Kathleen M, you are right. But what I meant was that chicken nuggets are tasty. They are not good for you, but tasty!







I think Pinkett would agree with me!


----------



## Kathleen M. (Nov 16, 1999)

They are tasty, but I usually think of them as food that is "slumming" what I get when I'm being bad and eating fast food.Usually for me "nice food" isn't from the driv-thru.Unfortunately a lot of the grease and salt and other food additives tend to make them kind of addictive, so a lot of people eat them a lot more than they should.


----------



## Patman75 (Mar 9, 2008)

Enjoying life is not about the foods we can or can't eat.It is about spending time with the people we love.Until you come to terms with that you will be stuck in the endless cycle of "boo hoo, I can't eat this or that."Chicken nuggets are not good food and your list is not very restrictive.


----------



## Pinkett (Mar 21, 2010)

Patman75 - i'm trying to be as honest as i can be here, so cut me a little bit of slack, yes i know i eat bad things and as of late have changed that way of eating


----------



## Patman75 (Mar 9, 2008)

Pinkett,What exactly are you trying to get out of this topic? Are you looking for Gluten free foods? Gluten free recipes? Looking for support?All the items you listed that you can't eat are high in resistant starch and unhealhly fats. It is not surprising that you can't eat them. When resistant startch is not digested in the small intestine it creates food for whatever microbe that is in you Large intestine, those microbes byproducts can cause all sorts of problems.Are you following a healing diet? Do have a plan to get yourself better? Are you looking for a plan.We are all here to help but we need to know what you are looking for.

= Exercise 1 =
Copy word for word the part of the forum thread that opens with the words containing "## Kathleen M." and closes with "than they should.".
= Exercise 2 =
In the forum thread, what does Patman75 say enjoying life is about?

Source records
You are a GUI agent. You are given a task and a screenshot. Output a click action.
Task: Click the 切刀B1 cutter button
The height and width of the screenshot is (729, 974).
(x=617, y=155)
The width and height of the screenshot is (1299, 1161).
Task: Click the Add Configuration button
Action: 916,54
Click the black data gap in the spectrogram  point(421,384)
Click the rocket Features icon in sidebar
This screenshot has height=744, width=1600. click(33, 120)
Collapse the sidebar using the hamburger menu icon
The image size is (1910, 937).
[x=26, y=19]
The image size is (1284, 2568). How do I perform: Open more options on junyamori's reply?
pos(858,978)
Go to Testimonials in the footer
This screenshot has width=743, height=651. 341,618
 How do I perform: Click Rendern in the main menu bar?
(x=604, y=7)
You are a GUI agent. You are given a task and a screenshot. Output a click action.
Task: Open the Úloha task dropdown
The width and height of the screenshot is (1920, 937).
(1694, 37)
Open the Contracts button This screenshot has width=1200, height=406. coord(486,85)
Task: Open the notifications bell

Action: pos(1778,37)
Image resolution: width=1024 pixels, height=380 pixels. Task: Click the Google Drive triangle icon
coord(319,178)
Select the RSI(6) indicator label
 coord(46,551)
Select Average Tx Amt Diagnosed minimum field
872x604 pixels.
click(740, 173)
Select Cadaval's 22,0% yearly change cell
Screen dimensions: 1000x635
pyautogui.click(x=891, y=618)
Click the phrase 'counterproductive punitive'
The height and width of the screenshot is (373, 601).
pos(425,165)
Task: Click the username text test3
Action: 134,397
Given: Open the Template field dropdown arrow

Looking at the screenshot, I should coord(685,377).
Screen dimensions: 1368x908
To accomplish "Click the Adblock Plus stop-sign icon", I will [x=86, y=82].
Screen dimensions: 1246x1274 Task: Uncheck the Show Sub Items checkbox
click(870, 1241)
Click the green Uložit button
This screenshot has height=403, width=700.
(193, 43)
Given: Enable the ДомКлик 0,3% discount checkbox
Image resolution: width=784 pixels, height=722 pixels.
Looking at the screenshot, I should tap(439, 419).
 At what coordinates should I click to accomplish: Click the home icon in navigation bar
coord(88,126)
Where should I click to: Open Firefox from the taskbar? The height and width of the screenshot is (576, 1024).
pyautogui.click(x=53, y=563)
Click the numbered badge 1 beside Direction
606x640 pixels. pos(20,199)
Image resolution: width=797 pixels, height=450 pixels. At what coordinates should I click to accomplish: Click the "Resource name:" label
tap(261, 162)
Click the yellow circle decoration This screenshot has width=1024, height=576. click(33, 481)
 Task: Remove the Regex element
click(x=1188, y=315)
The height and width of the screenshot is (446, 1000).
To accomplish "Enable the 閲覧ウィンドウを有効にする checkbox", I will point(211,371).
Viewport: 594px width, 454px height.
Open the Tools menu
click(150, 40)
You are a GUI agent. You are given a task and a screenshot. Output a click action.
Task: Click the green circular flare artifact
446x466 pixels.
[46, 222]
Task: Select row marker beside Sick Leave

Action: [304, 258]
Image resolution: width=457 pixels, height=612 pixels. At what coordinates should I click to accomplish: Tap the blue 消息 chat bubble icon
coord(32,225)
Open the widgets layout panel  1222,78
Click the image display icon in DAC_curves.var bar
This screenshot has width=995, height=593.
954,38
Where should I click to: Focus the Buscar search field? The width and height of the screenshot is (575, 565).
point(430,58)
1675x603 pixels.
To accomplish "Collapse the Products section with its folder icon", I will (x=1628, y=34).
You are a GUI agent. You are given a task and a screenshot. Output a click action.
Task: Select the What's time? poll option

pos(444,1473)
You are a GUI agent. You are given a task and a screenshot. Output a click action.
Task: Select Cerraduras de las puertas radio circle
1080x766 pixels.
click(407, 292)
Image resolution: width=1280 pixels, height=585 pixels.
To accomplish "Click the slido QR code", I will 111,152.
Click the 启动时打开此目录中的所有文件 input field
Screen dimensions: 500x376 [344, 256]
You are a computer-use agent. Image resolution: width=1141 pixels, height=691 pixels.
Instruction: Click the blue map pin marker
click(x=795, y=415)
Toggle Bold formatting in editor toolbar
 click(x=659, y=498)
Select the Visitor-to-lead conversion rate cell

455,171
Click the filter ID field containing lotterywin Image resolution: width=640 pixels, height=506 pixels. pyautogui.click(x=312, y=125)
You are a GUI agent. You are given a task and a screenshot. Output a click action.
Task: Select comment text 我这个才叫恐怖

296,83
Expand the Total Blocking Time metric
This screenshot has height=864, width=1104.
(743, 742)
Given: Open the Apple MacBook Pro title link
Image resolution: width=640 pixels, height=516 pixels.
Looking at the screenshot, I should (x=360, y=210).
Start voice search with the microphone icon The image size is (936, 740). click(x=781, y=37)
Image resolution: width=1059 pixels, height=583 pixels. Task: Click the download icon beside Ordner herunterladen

= Output 1 =
## Kathleen M. (Nov 16, 1999)

They are tasty, but I usually think of them as food that is "slumming" what I get when I'm being bad and eating fast food.Usually for me "nice food" isn't from the driv-thru.Unfortunately a lot of the grease and salt and other food additives tend to make them kind of addictive, so a lot of people eat them a lot more than they should.

= Output 2 =
Spending time with the people we love.